Monday, June 17, 2013

Yet another irresponsible gun owner and, apparently, proud of it


An avowed anti-gun activist, Heidi Yewman, has decided that she will arm herself, using all deliberate ignorance and irresponsibility, in hopes of showing that knowledgeable and responsible gun-wearers must surely be as ignorant and irresponsible as she. She has chosen to document her experience as an irresponsible gun owner.

Ms. Yewman, please don't blame your ignorance of firearms on the fact that the laws in your jurisdiction don't force you to get training. (Just how much do you want your government to force you to do anyway?)

All responsible gun owners get training (as suggested by the wise police officer you met) regardless of whether it's required by the law. (The guy behind the gun counter often is the last person you should ask for information about gun safety or gun selection.) Instruction from a knowledgeable friend or relative is a good start, but formal training from a certified instructor is best and should be your immediate goal. A typical responsible gun owner who carries a gun for self-protection goes to the shooting range every month for practice and gets two to four days of additional training every year or two from a certified instructor.

A bit of competent training coupled with the proper attitude will make you and the people around you perfectly safe.
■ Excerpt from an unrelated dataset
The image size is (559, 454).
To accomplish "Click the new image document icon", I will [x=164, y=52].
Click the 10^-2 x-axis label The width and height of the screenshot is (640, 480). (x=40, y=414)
You will feel comfortable knowing that the gun, having no will of its own, cannot mercilessly kill innocent children or blow up gas tanks (that only happens in movies — not real life) unless you make it do so. You will know that your Glock is a harmless yet reliable assembly of plastic and steel unless handled improperly or if the proper application of deadly force is necessary.

You seem proud of having acquired a gun without having a clue what you are doing. Carrying a gun with no training makes you, Ms. Yewman, an irresponsible gun owner. Even before you joined the ranks of irresponsible gun owners, we already had too many of those. But, the vast majority of gun owners aren't like you -- we have some training. We know what we're doing.

I's easy to see that your real goal was to prove to the world how easy it is to be an irresponsible gun owner. In that, you succeeded. You must surely be proud of your accomplishment.

This irresponsible venture into carrying a gun seems to be an extension of Yewman's anti-gun activism which includes authoring a typical book advocating gun control. In that book, Beyond the Bullet: Personal Stories of Gun violence Aftermath, she argues for gun control using the gun-control activist's best and only tool: emotion.

She carefully selected emotional stories that stimulate emotion. Ironically, each of the stories actually illustrates the need for responsible adults to own and carry firearms for self-protection and to train with them. Each of her stories illustrates the simple fact that police (people with guns) cannot protect us -- there simply aren't enough of them to provide every American a personal bodyguard. When criminal attacks occur, the police (people with guns) usually arrive just in time to photograph the victim's violated and/or lifeless body and to start looking for the perpetrator.

For example, one story in the book is about a woman who had to wait hours for police (yup, people with guns) to show up to rescue her -- after she'd already been shot multiple times! If that woman (and every other victim in Yewman's book) had owned and used a gun, she could have stopped the attack instantly. According to criminologist Gary Kleck (see links below for books documenting his and other worthy research), that is exactly what happens thousands of times each day across the US -- good people stopping criminal attacks with guns -- usually without firing a shot!

There are several books similar to Beyond the Bullet but with one key difference: The victims in these other books had a gun and were able to successfully defend themselves and their families. Every issue of NRA's monthly magazines has a column entitled Armed Citizen with several stories of successful armed defense. But, Ms Yeoman chose instead to pick victims who, by circumstance, choice, or negligence, had no effective means of fending off a violent attack.
If every woman in every big, high-crime community in America had a gun in her purse or strapped to her thigh, we would have a safer, more courteous society. — Mike Royko, syndicated columnist
The argument for responsible gun ownership and defensive use thereof is based on facts -- not emotion. If you want an emotional argument, read Beyond the Bullet.

On the other hand, to learn the facts about gun safety and the defensive use of guns ignored by people like Heidi Yewman, read Gun Facts, Targeting Guns: Firearms and Their Control, Armed, The Bias Against Guns: Why Almost Everything You've Heard About Gun Control Is Wrong, and More Guns, Less Crime: Understanding Crime and Gun Control Laws.